• INPUT FOR THIS TASK
*** Block opens ***

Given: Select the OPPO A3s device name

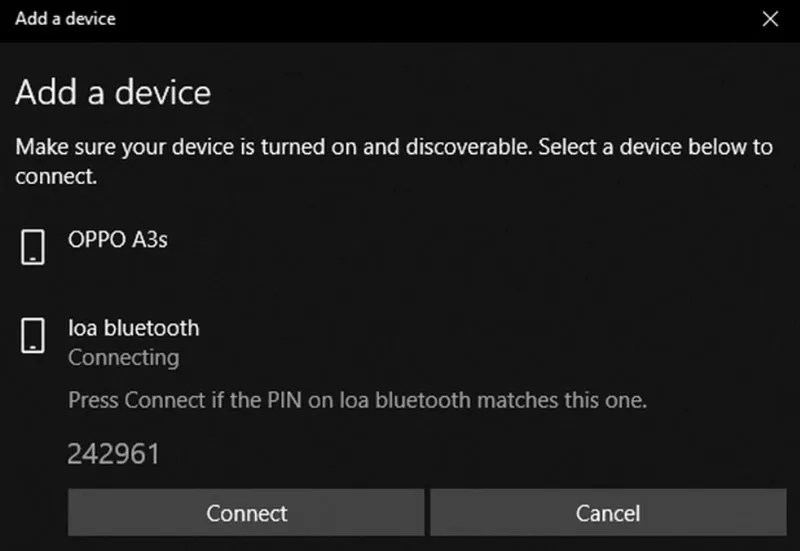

*** Block closes ***
*** Block opens ***

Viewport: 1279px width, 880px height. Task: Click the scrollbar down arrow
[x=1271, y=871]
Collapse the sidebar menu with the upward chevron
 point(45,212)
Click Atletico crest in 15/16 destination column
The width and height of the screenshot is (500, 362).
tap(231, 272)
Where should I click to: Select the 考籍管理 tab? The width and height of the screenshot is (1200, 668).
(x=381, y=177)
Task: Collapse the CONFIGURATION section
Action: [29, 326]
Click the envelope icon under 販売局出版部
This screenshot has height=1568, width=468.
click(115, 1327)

*** Block closes ***

Restate word for word only the lines above from the line containing "Viewport: 1279px width, 880px" to the line containing "Click the envelope icon under 販売局出版部", both of them included.

Viewport: 1279px width, 880px height. Task: Click the scrollbar down arrow
[x=1271, y=871]
Collapse the sidebar menu with the upward chevron
 point(45,212)
Click Atletico crest in 15/16 destination column
The width and height of the screenshot is (500, 362).
tap(231, 272)
Where should I click to: Select the 考籍管理 tab? The width and height of the screenshot is (1200, 668).
(x=381, y=177)
Task: Collapse the CONFIGURATION section
Action: [29, 326]
Click the envelope icon under 販売局出版部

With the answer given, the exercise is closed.